Monday, March 18, 2013

Dutch appeals court upholds fine for Orthodox Jewish rabbi who refused to carry a national identity card

The Netherlands, Belgium (see post below)--weren't these countries opposed to the Nazis? Here they are 70 years later, increasingly adopting the Nazis' policies. The times they are a'changin', as reported by Associated Press and Kobi Nahshoni of Ynet News, February 28, 2013:

A Dutch appeals court has upheld a €60 ($90) fine against an Orthodox Jew who refused to show police an identity card, citing religious reasons.

The Hague Appeals Court ruled that a law which makes it mandatory for all people older than 14 to carry ID cards and show them to police upon request does not have a religious exemption.

The man, whose name was not released due to privacy laws, had argued it was against his religious beliefs to carry anything but his clothing on the Jewish Sabbath.

The ruling didn't say why police approached the man.

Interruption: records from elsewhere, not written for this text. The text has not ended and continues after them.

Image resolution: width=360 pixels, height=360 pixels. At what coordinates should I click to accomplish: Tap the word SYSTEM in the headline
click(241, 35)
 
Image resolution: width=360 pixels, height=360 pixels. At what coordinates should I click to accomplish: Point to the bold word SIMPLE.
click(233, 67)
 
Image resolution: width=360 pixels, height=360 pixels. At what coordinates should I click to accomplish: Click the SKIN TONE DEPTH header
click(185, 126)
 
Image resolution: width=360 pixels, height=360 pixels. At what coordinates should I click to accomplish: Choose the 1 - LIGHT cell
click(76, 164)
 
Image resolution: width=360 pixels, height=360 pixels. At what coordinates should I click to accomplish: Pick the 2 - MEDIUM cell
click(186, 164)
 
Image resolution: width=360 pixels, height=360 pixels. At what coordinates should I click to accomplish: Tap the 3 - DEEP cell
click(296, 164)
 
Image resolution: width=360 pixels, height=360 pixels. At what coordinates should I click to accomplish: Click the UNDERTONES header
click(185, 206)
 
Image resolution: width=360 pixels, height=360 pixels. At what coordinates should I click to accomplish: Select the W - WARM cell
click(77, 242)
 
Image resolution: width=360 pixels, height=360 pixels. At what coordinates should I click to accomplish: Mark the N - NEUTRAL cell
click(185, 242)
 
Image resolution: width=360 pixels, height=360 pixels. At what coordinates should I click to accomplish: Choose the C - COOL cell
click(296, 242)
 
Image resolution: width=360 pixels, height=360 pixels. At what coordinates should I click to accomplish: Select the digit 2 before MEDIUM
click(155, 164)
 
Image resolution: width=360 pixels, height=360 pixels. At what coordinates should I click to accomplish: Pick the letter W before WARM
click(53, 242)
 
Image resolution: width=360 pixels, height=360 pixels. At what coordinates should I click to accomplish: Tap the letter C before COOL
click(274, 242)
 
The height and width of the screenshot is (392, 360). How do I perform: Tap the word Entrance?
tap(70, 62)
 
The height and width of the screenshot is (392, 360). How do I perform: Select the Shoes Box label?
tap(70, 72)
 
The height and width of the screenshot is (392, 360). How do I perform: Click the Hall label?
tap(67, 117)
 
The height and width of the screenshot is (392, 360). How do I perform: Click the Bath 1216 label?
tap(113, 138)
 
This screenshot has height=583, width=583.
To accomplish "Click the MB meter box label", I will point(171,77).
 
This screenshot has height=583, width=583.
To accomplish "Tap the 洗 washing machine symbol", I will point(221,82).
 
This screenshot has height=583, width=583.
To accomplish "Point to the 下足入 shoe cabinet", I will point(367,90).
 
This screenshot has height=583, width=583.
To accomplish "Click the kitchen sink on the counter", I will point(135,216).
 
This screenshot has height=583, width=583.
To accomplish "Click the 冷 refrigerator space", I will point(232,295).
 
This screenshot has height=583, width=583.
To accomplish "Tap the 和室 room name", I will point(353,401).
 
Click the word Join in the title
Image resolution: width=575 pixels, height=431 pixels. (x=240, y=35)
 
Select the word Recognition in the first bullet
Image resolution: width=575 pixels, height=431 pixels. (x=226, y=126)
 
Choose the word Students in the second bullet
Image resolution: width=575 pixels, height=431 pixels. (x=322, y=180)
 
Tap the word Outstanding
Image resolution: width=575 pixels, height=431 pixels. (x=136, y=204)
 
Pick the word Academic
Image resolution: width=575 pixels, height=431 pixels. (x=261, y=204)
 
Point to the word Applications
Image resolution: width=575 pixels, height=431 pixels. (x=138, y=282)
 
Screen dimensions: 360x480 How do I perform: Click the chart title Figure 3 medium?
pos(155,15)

The law was introduced in 2005 amid a wave of anti-immigrant and anti-Muslim sentiment. Carrying ID cards hadn't previously been mandatory in the Netherlands since the Nazi occupation in World War II.

Rabbi Pinchas Goldschmidt, president of the Conference of European Rabbis, said in response that "the problem of carrying an ID card on Shabbat is not new, and even in Nazi Germany religious authorities discussed whether and how should one go out to the public domain with certificates.

"I hope the Jewish community in Holland reaches an agreement with the authorities on this issue," he concluded.